• [SELECTION]:

======

Monday, November 01, 2004

I need a handbrake

I'm trying to live a clean(ish) lifestyle, with a diet change and no booze for a month. My first day was today, and all went good.

Got the call to go to see Pitch Black (Good, but kind of dated nz electronic band.) Lasted 2 minutes before beer was going down my throat. Then I saw my favourite poison from back home 42 below. Fejoia is amazing. Try explaining what a fejoia is to people from over here. Had a good time. Lots of kiwis. Too many dog-poo haired-trance-spider-horses from Nelson my liking. (trance spider horse is a dance move that i can’t even begin to explain here, but when you see it, you will know.) Fast forward, I'm the last to leave as usual. Went to old friends place and continued on more 42 below. Got to sleep (forcing myself, by the way) at 6am. I have to be in at work at 9. Shit.

Hungover to hell. My day starts with random guy I met a few weeks ago, at café paris stalking me. He's texting me to come to Watford for his birthday this weekend, trying to be funny to me, making lame ass jokes, asking where I go out, and ending every text with x. I remember him asking me if I was gay, and I quickly told him no. The first text was ok, but me being the dick I am, replied. It only gets worse. Turned from a party at his place, to going to Watford for the weekend. I told him I've got the flu, and now he’s wishing me to get better and he will call me tomorrow, to see if i’m better. (the phone is off tomorrow). I can't believe the holes i dig myself. And to top it off, I've got manuka 42 below, leeching from my skin. Work is painful and my only comfort is a huge mixed grill for lunch. Meat is my favourite hangover cure. I am turning into this guy. Shoot me now. Eventually get home, switch the phone off, and crawl under the duvet.

======

• [DATA PROVIDED]:
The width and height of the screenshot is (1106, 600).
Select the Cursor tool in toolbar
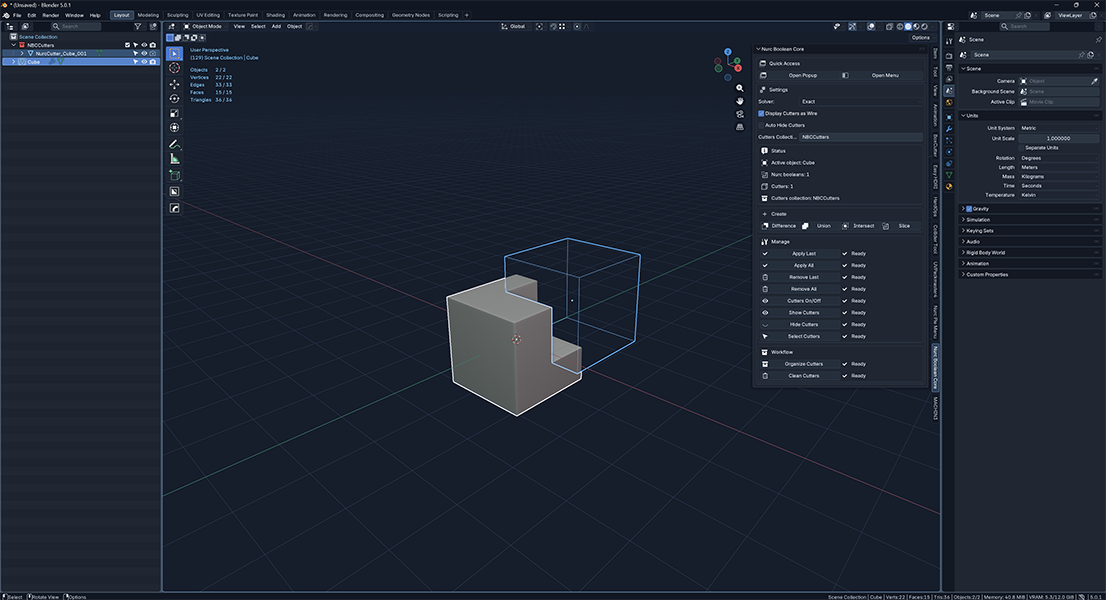[x=174, y=68]

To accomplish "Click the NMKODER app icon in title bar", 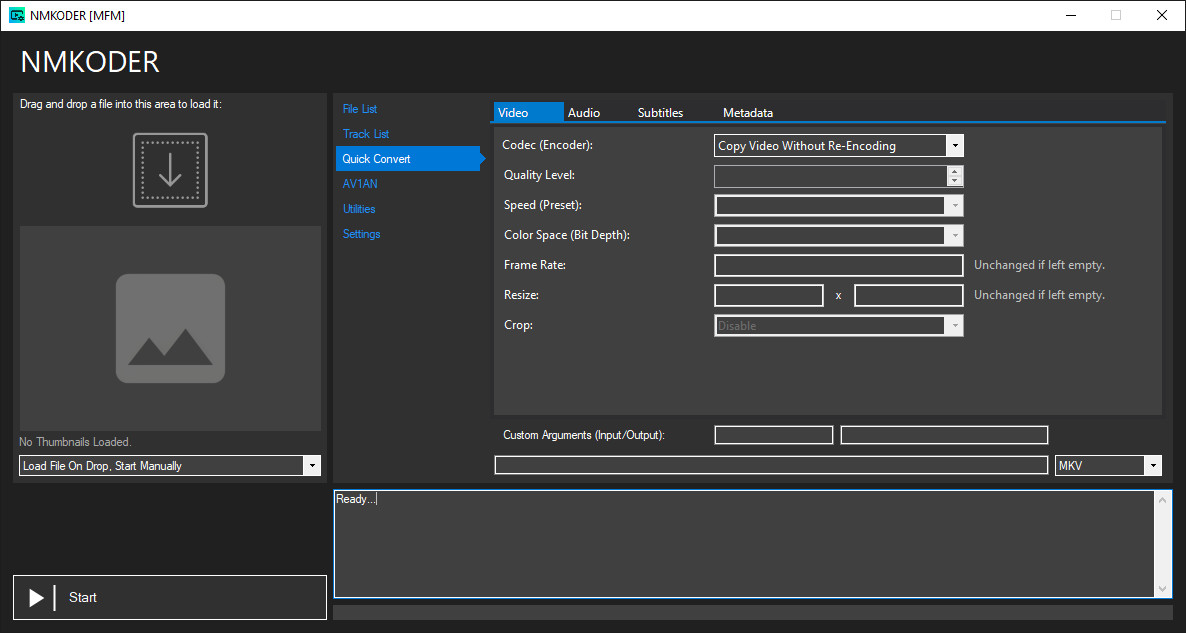I will 17,15.
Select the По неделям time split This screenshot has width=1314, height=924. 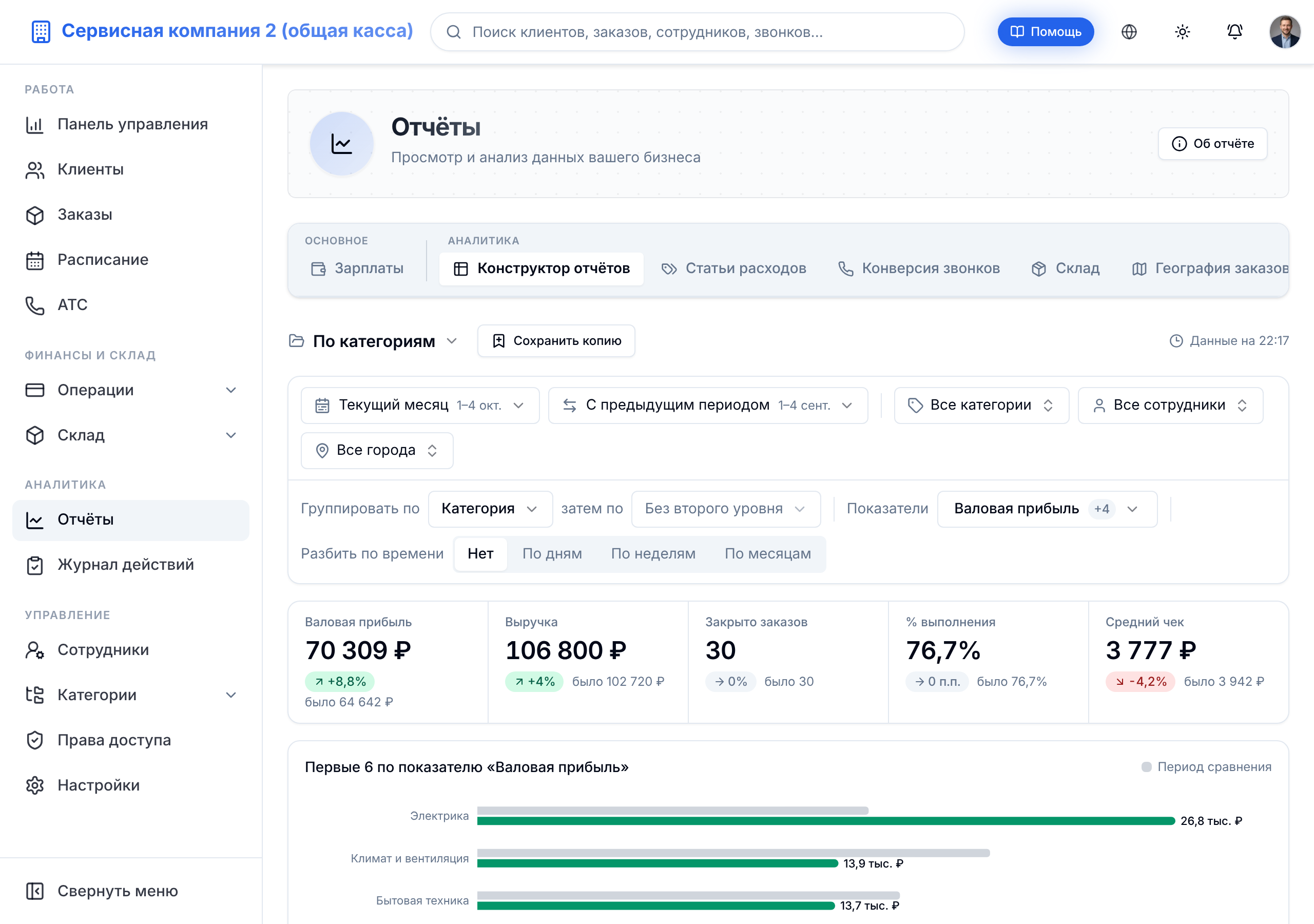pos(653,553)
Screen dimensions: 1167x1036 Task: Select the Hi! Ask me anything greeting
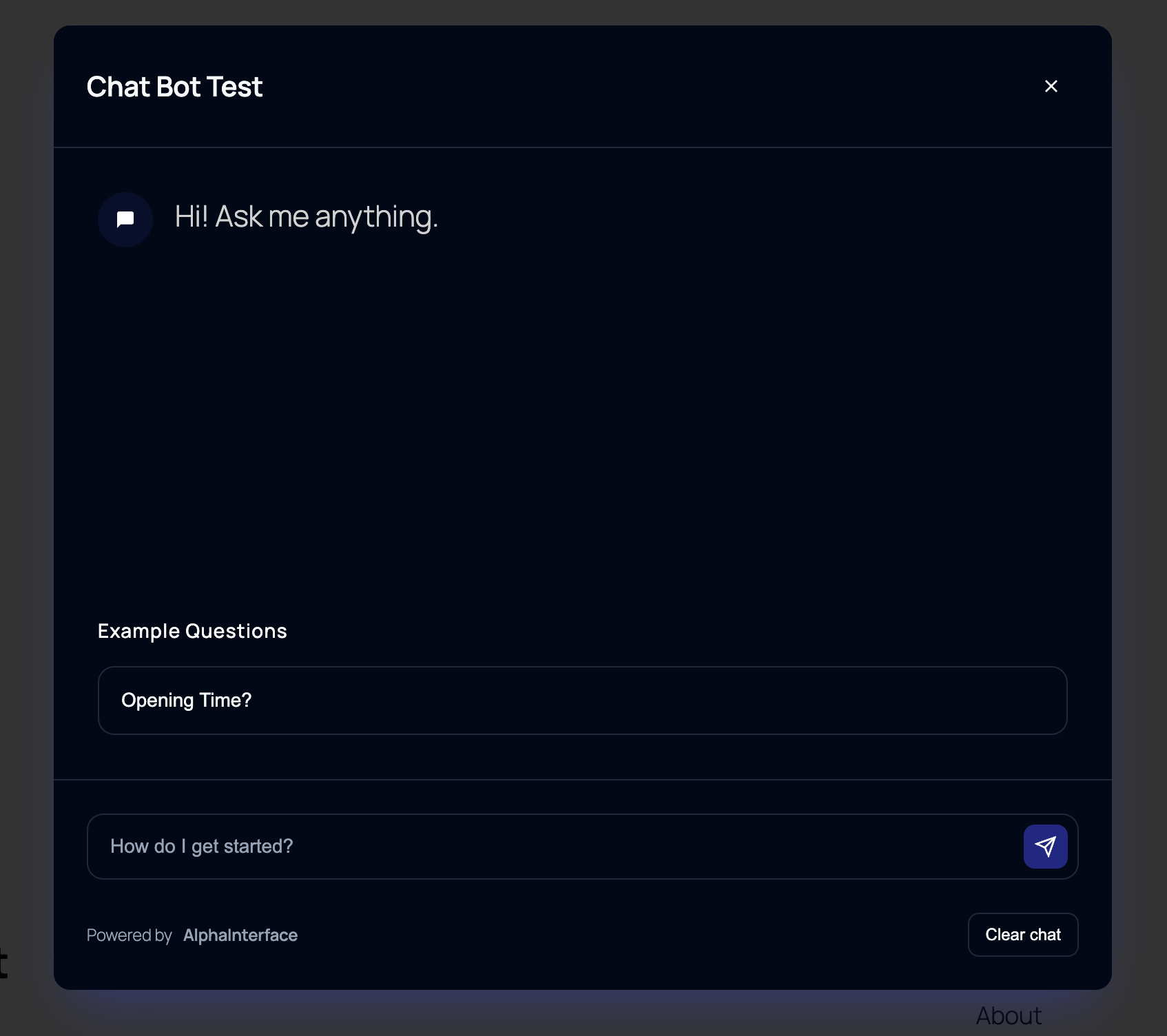[307, 218]
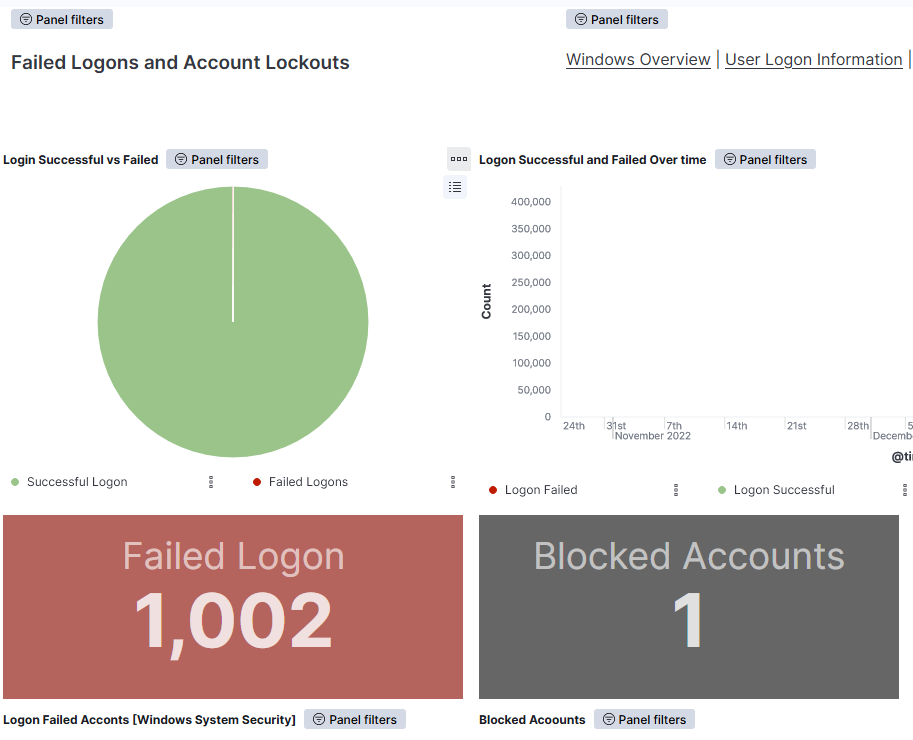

======

• [PROBLEMS TO SOLVE]:
a – From the blog post, reproduce the passage word for word, beginning at the words "I'm trying to" and stopping after "at 9. Shit.".
b – Transcribe the rows exactly, starting at the line that has "Screen dimensions: 1167x1036" and going through the end of the rows. Leave out the pictures.

• [SOLUTIONS PER TASK]:
a –
I'm trying to live a clean(ish) lifestyle, with a diet change and no booze for a month. My first day was today, and all went good.

Got the call to go to see Pitch Black (Good, but kind of dated nz electronic band.) Lasted 2 minutes before beer was going down my throat. Then I saw my favourite poison from back home 42 below. Fejoia is amazing. Try explaining what a fejoia is to people from over here. Had a good time. Lots of kiwis. Too many dog-poo haired-trance-spider-horses from Nelson my liking. (trance spider horse is a dance move that i can’t even begin to explain here, but when you see it, you will know.) Fast forward, I'm the last to leave as usual. Went to old friends place and continued on more 42 below. Got to sleep (forcing myself, by the way) at 6am. I have to be in at work at 9. Shit.

b –
Screen dimensions: 1167x1036 Task: Select the Hi! Ask me anything greeting
[307, 218]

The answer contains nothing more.